Dataset extract: Begin

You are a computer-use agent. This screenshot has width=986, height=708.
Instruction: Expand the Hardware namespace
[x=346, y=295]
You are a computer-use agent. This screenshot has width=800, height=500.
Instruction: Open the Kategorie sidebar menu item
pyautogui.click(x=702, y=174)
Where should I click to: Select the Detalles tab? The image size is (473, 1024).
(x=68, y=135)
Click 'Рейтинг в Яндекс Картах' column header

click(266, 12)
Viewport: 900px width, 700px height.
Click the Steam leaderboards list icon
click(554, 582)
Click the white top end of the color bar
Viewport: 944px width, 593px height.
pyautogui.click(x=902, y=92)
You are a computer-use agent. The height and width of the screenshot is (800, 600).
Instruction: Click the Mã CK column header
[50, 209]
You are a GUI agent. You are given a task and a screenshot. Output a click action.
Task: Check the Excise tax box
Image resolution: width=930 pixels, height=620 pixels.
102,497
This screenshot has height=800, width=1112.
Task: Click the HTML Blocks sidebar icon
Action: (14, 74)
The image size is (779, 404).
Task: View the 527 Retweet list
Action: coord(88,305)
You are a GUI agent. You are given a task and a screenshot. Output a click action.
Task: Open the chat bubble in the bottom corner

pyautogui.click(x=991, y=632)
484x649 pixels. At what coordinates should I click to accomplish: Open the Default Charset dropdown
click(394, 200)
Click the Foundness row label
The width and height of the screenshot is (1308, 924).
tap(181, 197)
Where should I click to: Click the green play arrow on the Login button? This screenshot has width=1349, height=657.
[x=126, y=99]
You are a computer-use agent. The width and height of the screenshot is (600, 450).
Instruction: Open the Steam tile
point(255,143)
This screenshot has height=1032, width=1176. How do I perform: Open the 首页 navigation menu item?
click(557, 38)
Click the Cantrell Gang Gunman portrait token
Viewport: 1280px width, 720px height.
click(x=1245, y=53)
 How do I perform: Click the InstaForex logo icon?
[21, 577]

Dataset extract: End

= What is expected =
Without any alteration, repeat the entire listing.

= Task answer =
You are a computer-use agent. This screenshot has width=986, height=708.
Instruction: Expand the Hardware namespace
[x=346, y=295]
You are a computer-use agent. This screenshot has width=800, height=500.
Instruction: Open the Kategorie sidebar menu item
pyautogui.click(x=702, y=174)
Where should I click to: Select the Detalles tab? The image size is (473, 1024).
(x=68, y=135)
Click 'Рейтинг в Яндекс Картах' column header

click(266, 12)
Viewport: 900px width, 700px height.
Click the Steam leaderboards list icon
click(554, 582)
Click the white top end of the color bar
Viewport: 944px width, 593px height.
pyautogui.click(x=902, y=92)
You are a computer-use agent. The height and width of the screenshot is (800, 600).
Instruction: Click the Mã CK column header
[50, 209]
You are a GUI agent. You are given a task and a screenshot. Output a click action.
Task: Check the Excise tax box
Image resolution: width=930 pixels, height=620 pixels.
102,497
This screenshot has height=800, width=1112.
Task: Click the HTML Blocks sidebar icon
Action: (14, 74)
The image size is (779, 404).
Task: View the 527 Retweet list
Action: coord(88,305)
You are a GUI agent. You are given a task and a screenshot. Output a click action.
Task: Open the chat bubble in the bottom corner

pyautogui.click(x=991, y=632)
484x649 pixels. At what coordinates should I click to accomplish: Open the Default Charset dropdown
click(394, 200)
Click the Foundness row label
The width and height of the screenshot is (1308, 924).
tap(181, 197)
Where should I click to: Click the green play arrow on the Login button? This screenshot has width=1349, height=657.
[x=126, y=99]
You are a computer-use agent. The width and height of the screenshot is (600, 450).
Instruction: Open the Steam tile
point(255,143)
This screenshot has height=1032, width=1176. How do I perform: Open the 首页 navigation menu item?
click(557, 38)
Click the Cantrell Gang Gunman portrait token
Viewport: 1280px width, 720px height.
click(x=1245, y=53)
 How do I perform: Click the InstaForex logo icon?
[21, 577]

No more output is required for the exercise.